# iPad sans Wifi



## Membre supprimé 40703 (6 Juin 2012)

Bonjour,

j'aurais voulus savoir si on pouvait accéder à des fichiers stocker dans un service de cloud (dropbox et compagnie...) sur l'iPad sans connection à internet (donc préalablement téléchargé sur l'iPad...).
Est-ce que les fichiers sont enregistrer sur le iPad ou seulement accessible via le net?
Si on peut y acceder en offline et si on modifie un fichier est-ce qu'il est synchronisé? En gros est-ce que je peux faire comme sur mon Mac?

Merci


----------



## Powerdom (6 Juin 2012)

Bonjour,

Je viens d'essayer par curiosité. 
J'ai un compte dropbox et l'application dropbox sur un iPad. 
Dans l'application il y'a un stockage local. Il est ecrit : consulter les fichiers pour une consultation hors ligne.

• [Données affichées]
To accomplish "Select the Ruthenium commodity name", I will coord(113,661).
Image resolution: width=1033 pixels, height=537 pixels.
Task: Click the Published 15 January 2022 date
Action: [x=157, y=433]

• [Consignes à suivre]
Mettez à jour la discussion sur l'iPad sans Wifi en recopiant le passage qui commence à "Est-ce que les" et se termine à "sur mon Mac?", avec "PC" à la place de "Mac".

• [Solution]
Est-ce que les fichiers sont enregistrer sur le iPad ou seulement accessible via le net?
Si on peut y acceder en offline et si on modifie un fichier est-ce qu'il est synchronisé? En gros est-ce que je peux faire comme sur mon PC?